One of the best attributes that play can offer is the ability to enhance a child's level of creativity. When children play, their imaginations are able to take them anywhere they want, like the bottom of the ocean or to far-off magical worlds, unconstrained by the laws of physics or other such trivial matters. This ability to take nothing and turn it into something is a skill that has countless real-world applications. A natural talent for being able to think outside the box or see a situation in a different light than everyone else is a highly sought-after trait. By encouraging children to embrace their creativity from a young age, you're actually helping them to expand their minds and accept even more possibilities throughout life. Just think of people like Elon Musk or the late Steve Jobs. Yes, their prowess in business was a large factor in their success, but I would argue that it was their creativity that deserves most of the credit.

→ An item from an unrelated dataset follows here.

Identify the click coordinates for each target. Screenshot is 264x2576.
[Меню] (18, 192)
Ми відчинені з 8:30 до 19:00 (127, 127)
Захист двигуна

Play Encourages Us to Take Risks and Accept the Consequences

I can recall a time in my adolescence when my friends and I built a ramp to launch our bikes off of. I can still remember the exhilaration I felt as my bike sped toward it for the very first time, as well as the pain that followed when I botched the landing.

Was it an irresponsible and risky thing for us all to do? Yes. But it did teach me a very valuable lesson: I wasn't some weak, fragile thing. Sure, I skinned my knee, and it stung quite a bit, but I wasn't going to break or fall to pieces anytime something didn't work out the way I expected. I learned that all-important lesson: If you fail, dust yourself off and try again.

Kids all over the world learn this lesson every day. Whether they're learning how to ride a bike or stumble in a foot race with their friends, instances like these show us that it's OK to fall down as long as you pick yourself back up. It encourages us to not lose hope when something goes wrong and to instead keep at it until we've mastered it. In short, play teaches us how to become smart and happy without giving up along the way.